• **TASK STATEMENT**:
The reply is to be the lines from the one with "Collapse the Filter setup & testing section" through the last line of the records below, each retyped exactly, with pictures left out.

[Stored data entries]
• • •

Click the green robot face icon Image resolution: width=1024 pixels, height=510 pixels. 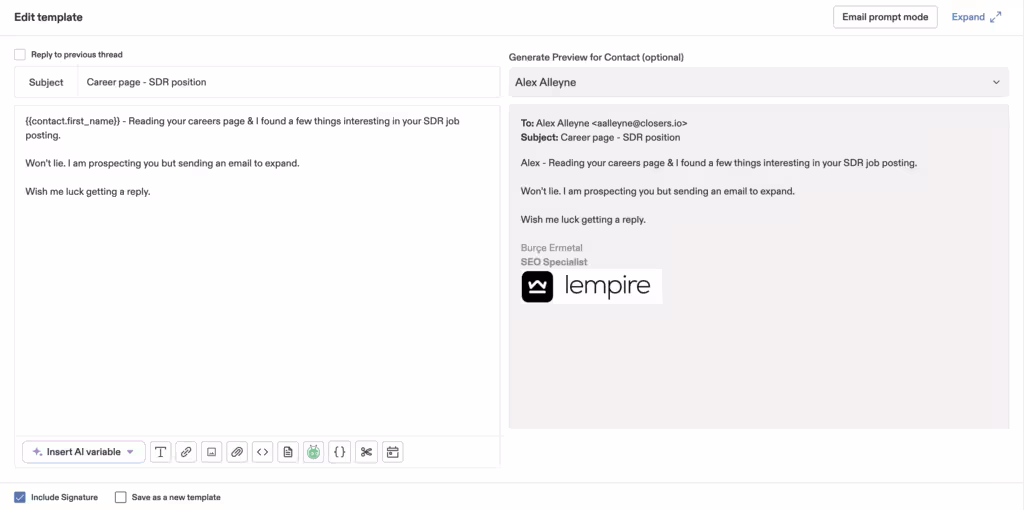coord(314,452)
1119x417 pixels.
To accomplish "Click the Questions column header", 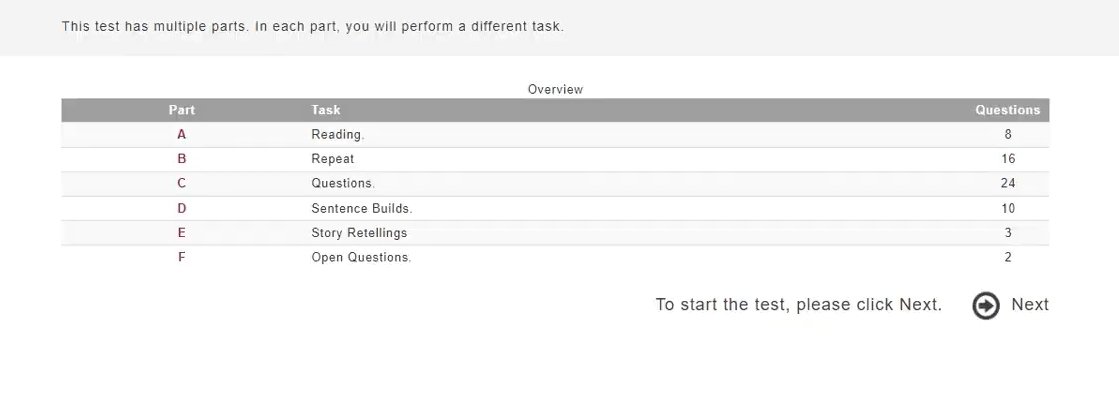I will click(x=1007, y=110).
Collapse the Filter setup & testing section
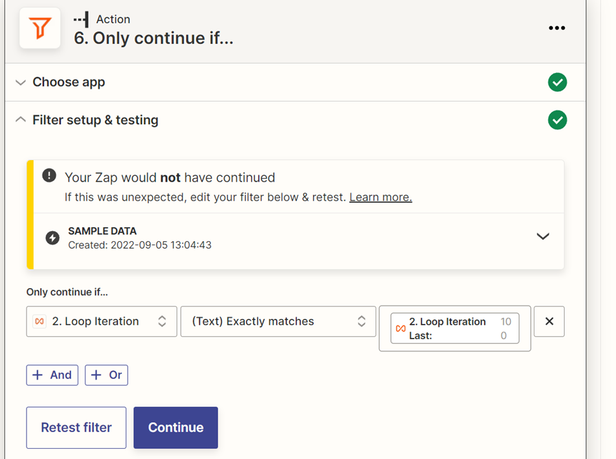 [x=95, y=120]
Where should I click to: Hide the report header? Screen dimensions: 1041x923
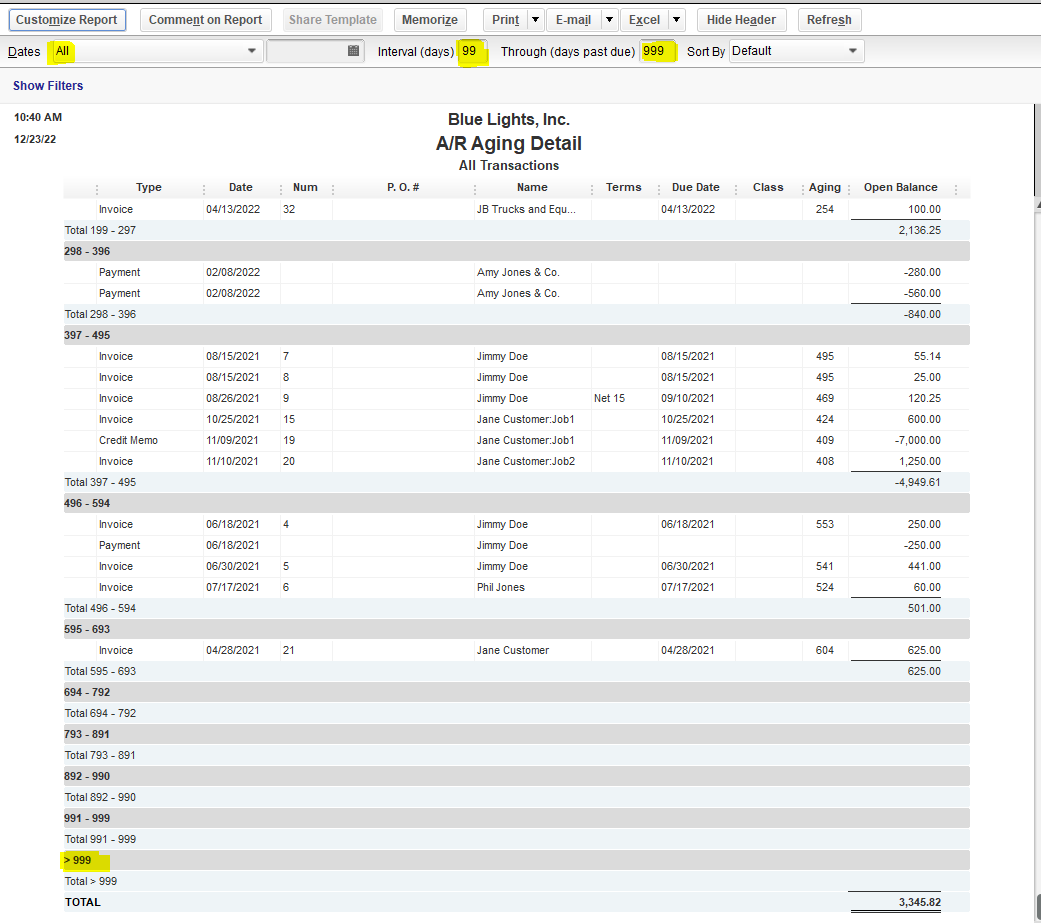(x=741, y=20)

• • •

• **SOLUTION FOR THIS EXERCISE**:
Collapse the Filter setup & testing section
 [x=95, y=120]
Where should I click to: Hide the report header? Screen dimensions: 1041x923
(x=741, y=20)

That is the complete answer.